Study text
>>>>

Rapid transit service

The 2 Seventh Avenue Express is a rapid transit service in the A Division of the New York City Subway. Its route emblem, or "bullet", is colored since it uses the IRT Broadway–Seventh Avenue Line through most of Manhattan.

The 2 operates 24 hours daily between 241st Street in Wakefield, Bronx, and Flatbush Avenue–Brooklyn College in Flatbush, Brooklyn; limited rush hour service in the reverse-peak direction originates and terminates at New Lots Avenue in East New York, Brooklyn instead of Flatbush Avenue. (Note: Only one 2 train with this service pattern operates in the peak direction, during the AM rush hour.) Daytime service makes express stops in Manhattan (between 96th and Chambers Streets) and all stops elsewhere; overnight service makes all stops along the full route.

Historically, 2 trains have also run to Crown Heights–Utica Avenue or New Lots Avenue. They ran exclusively on the IRT New Lots Line until 1983, when the 2 was routed to Flatbush Avenue. This is still the case with some rush-hour trains, albeit just to New Lots Avenue.

== Service history ==
=== Early history ===
The first section of what became the current 2 entered service on November 26, 1904, from the temporary 180th Street–Bronx Park terminal via the West Farms El to 149th Street–3rd Avenue. On July 10, 1905, the connection between the IRT Lenox Avenue Line and IRT White Plains Road Line (which was previously served by the Third Avenue El) opened, allowing subway service from Manhattan to the Bronx.

On January 9, 1908, the Joralemon Street Tunnel opened, connecting the current IRT Lexington Avenue Line to Brooklyn. At this time, trains ran from East 180th Street to Borough Hall. On May 1, 1908, trains were extended to Nevins Street and Atlantic Avenue.

The IRT White Plains Road Line was extended to 219th Street on March 3, 1917, to 238th Street–Nereid Avenue on March 31, 1917, and to Wakefield–241st Street on December 13, 1920. On August 1, 1918, the entire IRT Broadway–Seventh Avenue Line was completed. On April 15, 1919, the Clark Street Tunnel opened, connecting the line to Brooklyn as well.

<<<<

Assignment 1
Transcribe the 2 Seventh Avenue Express passage between "The 2 operates" and "the full route.", inclusive.
Assignment 2
Using the 2 Seventh Avenue Express passage, answer these questions:
(a) Between which two Manhattan streets does daytime service make express stops?
(b) On what date did the Joralemon Street Tunnel open?
(c) When was the entire IRT Broadway–Seventh Avenue Line completed?
The listing that comes next was taken from a separate source.

[Entries drawn from a collection]
>>>>

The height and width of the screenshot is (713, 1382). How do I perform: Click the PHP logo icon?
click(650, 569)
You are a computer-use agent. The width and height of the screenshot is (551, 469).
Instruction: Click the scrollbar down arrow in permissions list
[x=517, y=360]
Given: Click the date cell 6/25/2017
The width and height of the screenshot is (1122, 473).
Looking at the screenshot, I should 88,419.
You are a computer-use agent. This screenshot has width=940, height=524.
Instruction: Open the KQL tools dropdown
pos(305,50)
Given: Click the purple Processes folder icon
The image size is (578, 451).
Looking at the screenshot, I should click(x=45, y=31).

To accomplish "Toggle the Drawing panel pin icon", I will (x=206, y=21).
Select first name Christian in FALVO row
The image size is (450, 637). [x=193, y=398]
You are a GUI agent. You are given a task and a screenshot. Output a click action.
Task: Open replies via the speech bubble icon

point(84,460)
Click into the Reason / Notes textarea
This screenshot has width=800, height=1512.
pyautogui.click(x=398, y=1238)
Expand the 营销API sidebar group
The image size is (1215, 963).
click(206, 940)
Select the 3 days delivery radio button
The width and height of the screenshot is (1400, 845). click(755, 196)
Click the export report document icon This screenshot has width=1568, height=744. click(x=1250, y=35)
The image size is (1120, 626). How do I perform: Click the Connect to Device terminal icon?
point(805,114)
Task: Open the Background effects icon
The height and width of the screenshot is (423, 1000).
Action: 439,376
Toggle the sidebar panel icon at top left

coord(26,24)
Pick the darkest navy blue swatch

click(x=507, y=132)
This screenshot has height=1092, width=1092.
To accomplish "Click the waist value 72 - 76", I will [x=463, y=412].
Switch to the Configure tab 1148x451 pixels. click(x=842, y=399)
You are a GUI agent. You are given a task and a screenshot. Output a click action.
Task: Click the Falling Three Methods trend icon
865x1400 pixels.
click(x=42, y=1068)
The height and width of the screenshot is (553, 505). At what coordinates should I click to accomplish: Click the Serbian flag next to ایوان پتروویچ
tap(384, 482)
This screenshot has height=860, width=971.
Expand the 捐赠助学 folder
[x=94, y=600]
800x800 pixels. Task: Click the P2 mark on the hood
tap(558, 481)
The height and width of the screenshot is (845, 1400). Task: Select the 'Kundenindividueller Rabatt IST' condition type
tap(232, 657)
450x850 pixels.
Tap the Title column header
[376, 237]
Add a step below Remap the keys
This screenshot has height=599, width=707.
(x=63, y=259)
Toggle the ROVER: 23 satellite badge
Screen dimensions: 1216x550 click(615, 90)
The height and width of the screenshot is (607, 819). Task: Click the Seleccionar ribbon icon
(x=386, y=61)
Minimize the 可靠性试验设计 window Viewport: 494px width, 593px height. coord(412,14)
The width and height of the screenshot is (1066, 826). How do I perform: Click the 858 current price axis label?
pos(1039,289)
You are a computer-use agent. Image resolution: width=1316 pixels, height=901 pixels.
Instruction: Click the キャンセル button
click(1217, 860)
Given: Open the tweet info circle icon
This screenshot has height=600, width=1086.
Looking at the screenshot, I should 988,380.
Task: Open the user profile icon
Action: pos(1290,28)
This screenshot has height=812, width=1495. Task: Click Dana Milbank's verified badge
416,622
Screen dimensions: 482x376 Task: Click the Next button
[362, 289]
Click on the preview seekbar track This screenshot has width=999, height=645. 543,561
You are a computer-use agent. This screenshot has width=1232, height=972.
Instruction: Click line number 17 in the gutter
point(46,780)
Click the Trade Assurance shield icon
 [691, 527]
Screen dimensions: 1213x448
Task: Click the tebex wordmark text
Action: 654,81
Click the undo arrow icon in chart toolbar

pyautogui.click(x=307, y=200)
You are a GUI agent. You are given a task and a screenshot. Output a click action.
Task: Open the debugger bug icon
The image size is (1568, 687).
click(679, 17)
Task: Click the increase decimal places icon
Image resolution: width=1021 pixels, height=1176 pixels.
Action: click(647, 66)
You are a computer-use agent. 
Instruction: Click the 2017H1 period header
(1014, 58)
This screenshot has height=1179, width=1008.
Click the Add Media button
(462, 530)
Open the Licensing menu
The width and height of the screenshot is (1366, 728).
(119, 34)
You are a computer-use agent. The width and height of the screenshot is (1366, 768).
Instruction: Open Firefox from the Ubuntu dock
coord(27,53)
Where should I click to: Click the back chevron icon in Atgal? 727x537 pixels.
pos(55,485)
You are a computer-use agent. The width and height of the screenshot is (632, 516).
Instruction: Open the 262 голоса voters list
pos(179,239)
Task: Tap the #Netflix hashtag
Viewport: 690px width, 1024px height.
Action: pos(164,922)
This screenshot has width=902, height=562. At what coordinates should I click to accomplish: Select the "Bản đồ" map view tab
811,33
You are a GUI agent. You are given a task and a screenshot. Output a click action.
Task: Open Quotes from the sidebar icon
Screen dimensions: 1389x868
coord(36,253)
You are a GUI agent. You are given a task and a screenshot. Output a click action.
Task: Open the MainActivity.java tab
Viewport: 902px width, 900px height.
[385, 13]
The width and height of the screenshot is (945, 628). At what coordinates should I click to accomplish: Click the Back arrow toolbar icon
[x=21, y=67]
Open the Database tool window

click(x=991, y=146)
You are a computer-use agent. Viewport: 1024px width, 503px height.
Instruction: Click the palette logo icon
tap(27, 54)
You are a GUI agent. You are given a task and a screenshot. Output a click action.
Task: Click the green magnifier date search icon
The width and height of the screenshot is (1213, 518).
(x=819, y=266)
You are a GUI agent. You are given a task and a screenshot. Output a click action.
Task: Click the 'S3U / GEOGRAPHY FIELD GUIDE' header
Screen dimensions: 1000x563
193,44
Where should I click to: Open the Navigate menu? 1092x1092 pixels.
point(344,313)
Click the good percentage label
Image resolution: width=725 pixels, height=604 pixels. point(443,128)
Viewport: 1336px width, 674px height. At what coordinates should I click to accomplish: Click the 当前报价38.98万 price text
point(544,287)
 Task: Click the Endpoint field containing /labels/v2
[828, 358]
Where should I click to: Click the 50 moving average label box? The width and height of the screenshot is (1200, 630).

<<<<

Task response 1
The 2 operates 24 hours daily between 241st Street in Wakefield, Bronx, and Flatbush Avenue–Brooklyn College in Flatbush, Brooklyn; limited rush hour service in the reverse-peak direction originates and terminates at New Lots Avenue in East New York, Brooklyn instead of Flatbush Avenue. (Note: Only one 2 train with this service pattern operates in the peak direction, during the AM rush hour.) Daytime service makes express stops in Manhattan (between 96th and Chambers Streets) and all stops elsewhere; overnight service makes all stops along the full route.

Task response 2
(a) 96th and Chambers Streets
(b) January 9, 1908
(c) August 1, 1918